§ **STATED TASK 1**
In the client agreement excerpt, which law applies when a consumer and the Company do not meet in person to conclude the Agreement?

§ **SELECTED EXCERPT**
* * * * *

1.3. This Client Agreement, together with Appendix 1 and any other annexes attached to it, as well as the following documents, with any amendments made from time to time: “Summary of Conflict of Interest Policy”, “Summary of Best Execution and Order Handling Policy”, “Risk Disclosure and Warning Notice”, “Client Categorization Policy”, “Investor Compensation Fund”, “Client Complaint Handling Procedure”, and “Privacy Policy” (collectively referred to as the “Agreement”), define the terms on which the Company will provide Services to the Client, the rights and obligations of both Parties, and include important information which we, as a licensed investment firm, are obliged to provide to our potential clients under applicable regulations. By requesting our services, you agree to the terms of all the aforementioned documents forming the Agreement, and this means that if you are accepted as our Client, you and we will be bound by these terms. For this reason, you are advised to read all the above-mentioned documents, as well as any other letters or notices sent by us, carefully and to ensure you understand and agree with them before entering into an agreement with us. You are also advised to review our “Website Terms and Conditions.”

1.4. This Agreement shall prevail over any other agreements, arrangements, express or implied statements made by the Company or any Representative(s).

1.5. The Agreement is binding upon and shall inure to the benefit of the parties and their permitted successors and assigns.

1.6. If you are a consumer (rather than a corporate Client) and we do not meet in person to conclude this Agreement, and instead our communication is carried out via the website, telephone, or written correspondence (including email), then the Law on Distance Marketing of Financial Services No. 242(I)/2004 shall apply, and we will send you the documents comprising the Agreement by email.

1.7. A physical signature of the Agreement is not required, but if you wish it to be signed, you may print it, sign two copies of the Agreement, and send them back to us. We will keep one copy for our records and return the other signed copy to you.

2. Interpretation of Terms

2.1. In this Agreement:

  • “Abusive Trading” includes any of the following actions, including but not limited to: placing “stop buy” or “stop sell” orders before the release of financial data, manipulation, combining fast and/or slower data channels, abuse of the trade cancellation feature available on the Platform, or using (without prior written consent of the Company) any software that applies artificial intelligence analysis to the Company’s systems and/or Platform(s) and/or Client account.

* * * * *

§ **RECORDED DATA**
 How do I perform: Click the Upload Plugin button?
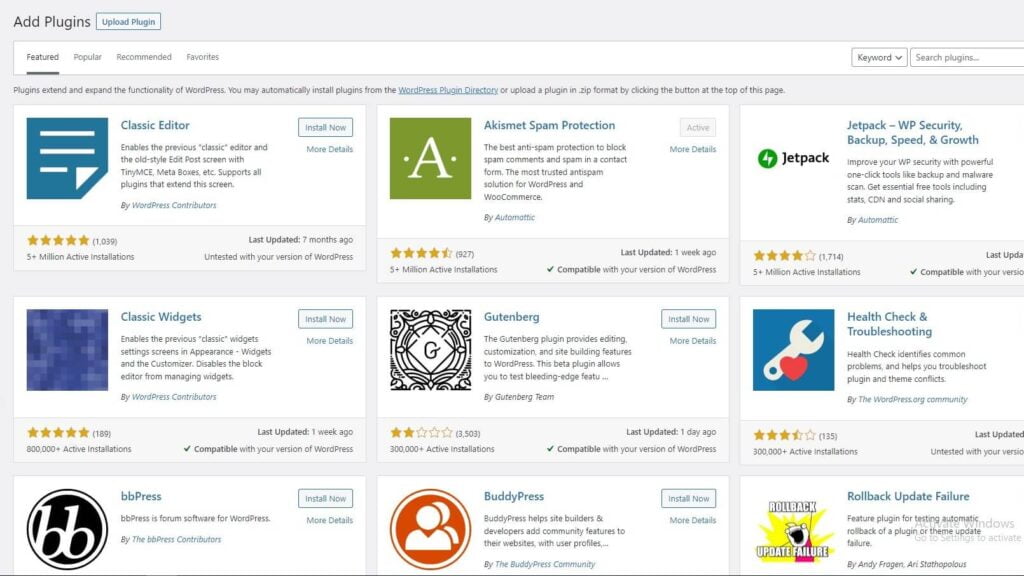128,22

* * * * *

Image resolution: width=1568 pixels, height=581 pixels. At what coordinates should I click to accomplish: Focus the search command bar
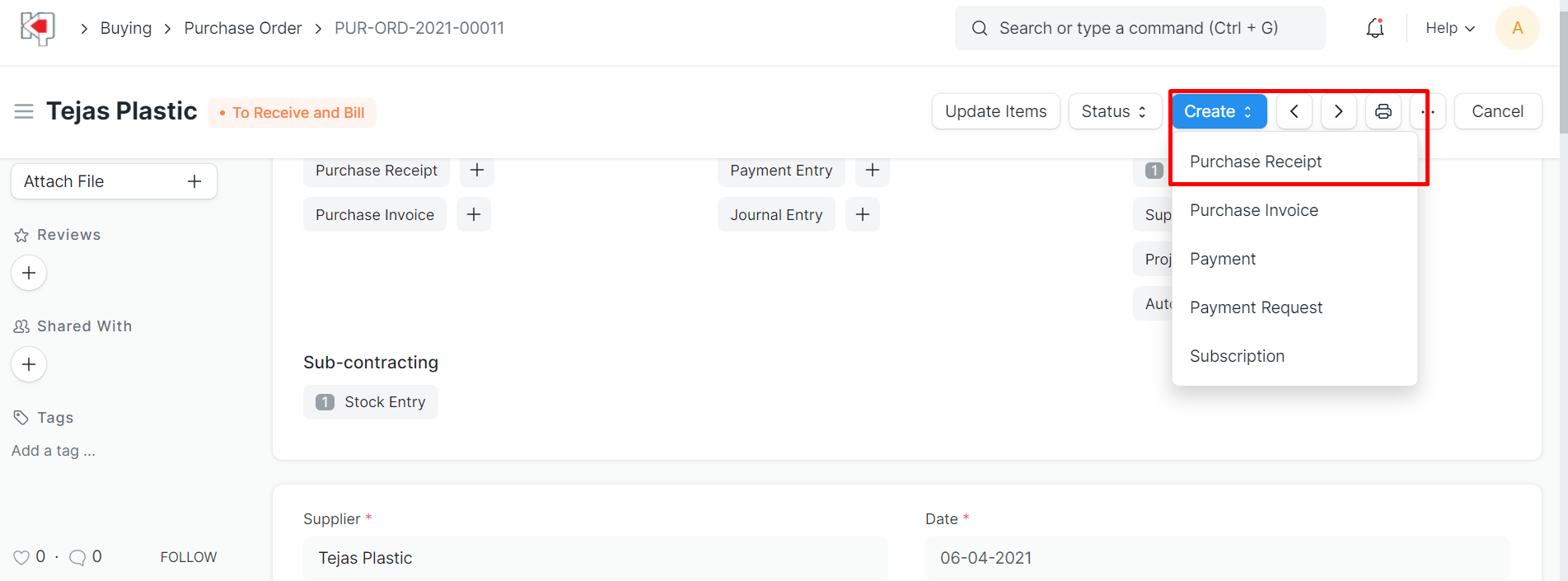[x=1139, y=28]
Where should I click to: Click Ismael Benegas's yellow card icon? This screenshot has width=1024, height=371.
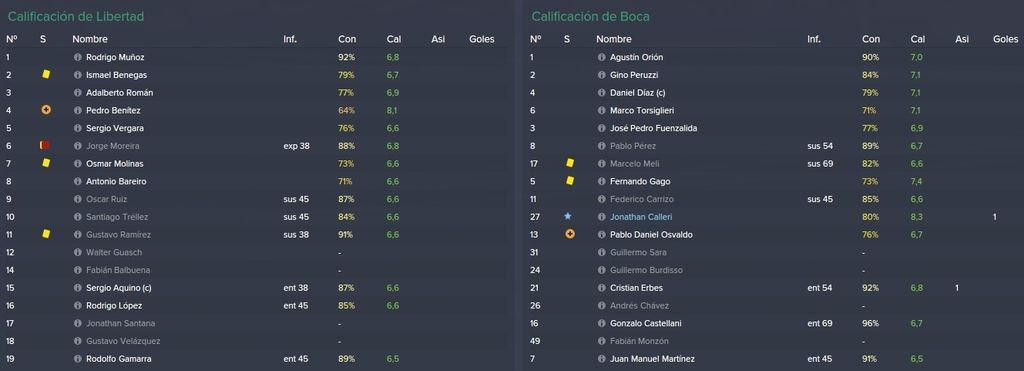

* * * * *

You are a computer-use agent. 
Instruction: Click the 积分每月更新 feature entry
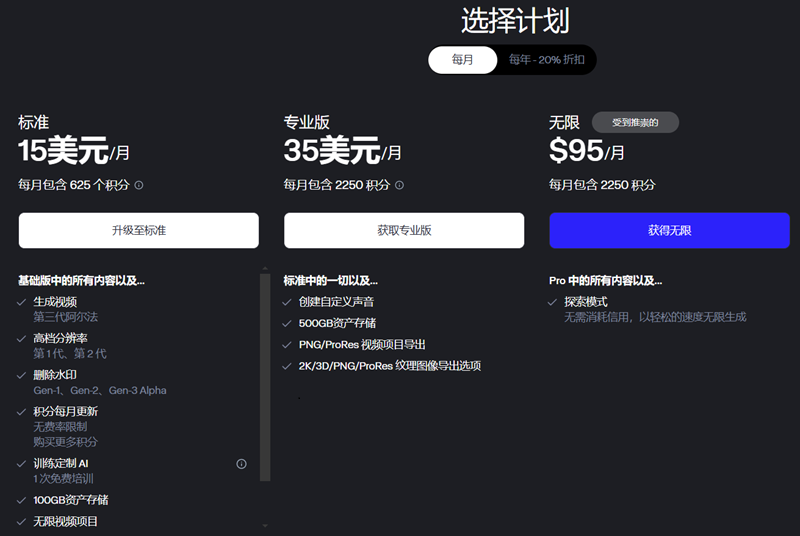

* * * * *

§ **STATED TASK 2**
Rewrite the records starting at the line containing "You are a computer-use agent." and ending at the line containing "Instruction: Click the 积分每月更新 feature entry", with "Instruction" changed to "Task" and everything else left as is. Give only those lines.

§ **REPLY 1**
The Law on Distance Marketing of Financial Services No. 242(I)/2004.

§ **REPLY 2**
You are a computer-use agent. 
Task: Click the 积分每月更新 feature entry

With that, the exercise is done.